Short problem 1:
In the listing, starting with the line with "Toggle dark theme via moon icon" and going on through the line with "click(x=69, y=601)", replace "screenshot" with "screen capture" and give those lines back with nothing else altered.
Short problem 2:
Continue the essay on "reality privilege" and the good life from the point where it stops.

Document:

It’s not an idle question. Rosen discusses venture capitalist Marc Andreessen’s accusation that worrying too much about the encroaching of virtual reality on reality itself is an instance of “reality privilege”:
A small percent of people live in a real-world environment that is rich, even overflowing, with glorious substance, beautiful settings, plentiful stimulation, and many fascinating people to talk to, and to work with, and to date. Everyone else, the vast majority of humanity, lacks Reality Privilege—their online world is, or will be, immeasurably richer and more fulfilling than most of the physical and social environment around them in the quote-unquote real world.
It would be cruel for people who enjoy good lives, this argument goes, to force their outmoded obsession with “the real world” on people who don’t, depriving them of the enjoyment of a simulation. The philosopher Jennifer Frey interrogates this mindset in an essay for The Point critiquing the psychological, rather than philosophical, approach to having a happy life. To the psychological camp, she writes, happiness is entirely subjective; “Life is nothing more than a series of moments we might call good or bad depending on how they made us feel, and the good life one with more good than bad in the final tally.” When Frey visits Yale for a dialogue with a popular cognitive scientist, she finds that the professor is so committed to seeing happiness in these subjective terms that she would choose to enter the experience machine.

Data records:
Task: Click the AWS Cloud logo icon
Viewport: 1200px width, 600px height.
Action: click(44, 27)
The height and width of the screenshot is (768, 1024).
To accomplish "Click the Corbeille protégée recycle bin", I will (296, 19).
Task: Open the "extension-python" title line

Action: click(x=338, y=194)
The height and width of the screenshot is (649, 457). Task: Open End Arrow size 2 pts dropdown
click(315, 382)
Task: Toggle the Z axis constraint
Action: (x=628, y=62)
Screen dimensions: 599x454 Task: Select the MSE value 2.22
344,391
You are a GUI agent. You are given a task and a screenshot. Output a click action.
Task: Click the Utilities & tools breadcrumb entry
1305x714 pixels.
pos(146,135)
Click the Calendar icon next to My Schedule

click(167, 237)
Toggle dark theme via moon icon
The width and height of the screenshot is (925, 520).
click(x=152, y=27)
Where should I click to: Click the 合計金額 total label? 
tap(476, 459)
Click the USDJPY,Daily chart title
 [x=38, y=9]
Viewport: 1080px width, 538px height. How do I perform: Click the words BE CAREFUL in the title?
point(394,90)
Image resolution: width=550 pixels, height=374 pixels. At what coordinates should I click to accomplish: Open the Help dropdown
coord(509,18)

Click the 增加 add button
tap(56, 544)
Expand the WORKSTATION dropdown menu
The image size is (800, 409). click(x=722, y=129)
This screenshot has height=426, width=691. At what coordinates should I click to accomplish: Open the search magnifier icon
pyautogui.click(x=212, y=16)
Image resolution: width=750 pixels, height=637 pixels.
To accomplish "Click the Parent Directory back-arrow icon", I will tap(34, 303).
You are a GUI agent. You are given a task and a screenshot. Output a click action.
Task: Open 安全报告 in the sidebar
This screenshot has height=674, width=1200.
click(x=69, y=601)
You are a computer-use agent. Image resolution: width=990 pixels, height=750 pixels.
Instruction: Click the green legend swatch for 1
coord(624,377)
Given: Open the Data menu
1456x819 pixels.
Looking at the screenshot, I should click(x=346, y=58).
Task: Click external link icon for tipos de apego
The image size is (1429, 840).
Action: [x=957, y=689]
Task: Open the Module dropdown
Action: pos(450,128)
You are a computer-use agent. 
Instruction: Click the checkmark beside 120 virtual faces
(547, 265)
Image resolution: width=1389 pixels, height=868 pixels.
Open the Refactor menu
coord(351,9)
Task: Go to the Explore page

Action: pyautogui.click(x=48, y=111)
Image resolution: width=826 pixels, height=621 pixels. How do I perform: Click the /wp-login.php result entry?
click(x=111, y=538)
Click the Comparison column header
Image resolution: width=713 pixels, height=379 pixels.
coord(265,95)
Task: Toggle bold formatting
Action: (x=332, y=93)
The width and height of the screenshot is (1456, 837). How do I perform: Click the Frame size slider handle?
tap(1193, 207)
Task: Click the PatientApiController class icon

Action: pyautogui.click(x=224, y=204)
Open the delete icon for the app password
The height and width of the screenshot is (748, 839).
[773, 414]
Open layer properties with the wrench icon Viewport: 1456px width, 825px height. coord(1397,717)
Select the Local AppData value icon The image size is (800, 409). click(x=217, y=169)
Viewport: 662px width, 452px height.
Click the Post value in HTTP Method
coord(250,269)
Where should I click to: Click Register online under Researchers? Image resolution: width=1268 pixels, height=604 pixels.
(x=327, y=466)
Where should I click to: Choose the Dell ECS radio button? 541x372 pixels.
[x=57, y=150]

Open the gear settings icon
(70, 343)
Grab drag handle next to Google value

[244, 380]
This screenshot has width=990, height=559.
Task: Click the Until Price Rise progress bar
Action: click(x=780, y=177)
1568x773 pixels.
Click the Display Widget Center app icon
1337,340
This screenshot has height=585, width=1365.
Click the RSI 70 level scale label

Task answer 1:
Toggle dark theme via moon icon
The width and height of the screen capture is (925, 520).
click(x=152, y=27)
Where should I click to: Click the 合計金額 total label? 
tap(476, 459)
Click the USDJPY,Daily chart title
 [x=38, y=9]
Viewport: 1080px width, 538px height. How do I perform: Click the words BE CAREFUL in the title?
point(394,90)
Image resolution: width=550 pixels, height=374 pixels. At what coordinates should I click to accomplish: Open the Help dropdown
coord(509,18)

Click the 增加 add button
tap(56, 544)
Expand the WORKSTATION dropdown menu
The image size is (800, 409). click(x=722, y=129)
This screen capture has height=426, width=691. At what coordinates should I click to accomplish: Open the search magnifier icon
pyautogui.click(x=212, y=16)
Image resolution: width=750 pixels, height=637 pixels.
To accomplish "Click the Parent Directory back-arrow icon", I will tap(34, 303).
You are a GUI agent. You are given a task and a screen capture. Output a click action.
Task: Open 安全报告 in the sidebar
This screen capture has height=674, width=1200.
click(x=69, y=601)

Task answer 2:
According to Rosen, Andreessen’s vision is dystopian because “it is one in which human choice is severely curtailed.” Giving up our experiences and our faculties to the builders of simulations is sacrificing our human freedom. That’s true, but that argument isn’t adequate to refute the claim that most people would be happier in the simulation. What if I designed the simulation myself? Then it would be all my choices, all the time. Why would reality be worth experiencing anyway? As Frey points out, religious and philosophical traditions from different times and places have all argued that choosing reality is desirable because reality is itself fundamentally, ontologically, intrinsically good. But to make that argument, you need metaphysics; you need to show why it is better to live in a flawed reality than a perfect simulation. If you don’t believe that reality is fundamentally worthwhile, then there’s no good reason to opt out of a simulation. Show me some high-res van Gogh and bring on that buffet.
As it happens, I do think that reality is fundamentally good, and I am glad that the whole of reality does not boil down to me and my preferences. Perhaps Andreessen is right that it is a privilege to be able to say that; pretty much all my needs are met, and lots of people’s aren’t. Still, there are lots of reasons for thinking that reality is fundamentally good. The Platonic metaphysicians, for example, concluded that everything that exists comes from a chain of causality, deriving at some point from an uncaused cause. An uncaused cause, something or someone that has no need to cause anything else, must have caused other things in a sort of overflow of itself—if we want to put in personal terms, out of generosity. This overflowing makes up the fundamental structure of reality as one that is good for things and provides the things all beings, including humans, need to live. We desire reality, then, because it is what we fundamentally need to be humans well. We should reject the experience machine, then, because any “experience” it would provide does not have the full sustaining power of an experience of reality, the thing we fundamentally need to exist.
Another reason to remain in reality is that the experience machine reduces who we are as humans to what happens to us rather than what we pursue. Aristotle was right to say that being a person well is an activity, that good habits create a life lived well. A good person is someone who reliably does good things, not necessarily one to whom good things happen. This is what Rosen is getting at when she says that entering a simulation curtails one’s freedom—“freedom” here meaning our ability to do the good things that are a necessary part of being a human. Passively accepting a seamless reality leaves no room for you to act and thus no room for you to act well. It forces you to act according to other people’s fabrications—in some cases, to literally buy into them—and accept lies about who is helped or hurt by such seamlessness.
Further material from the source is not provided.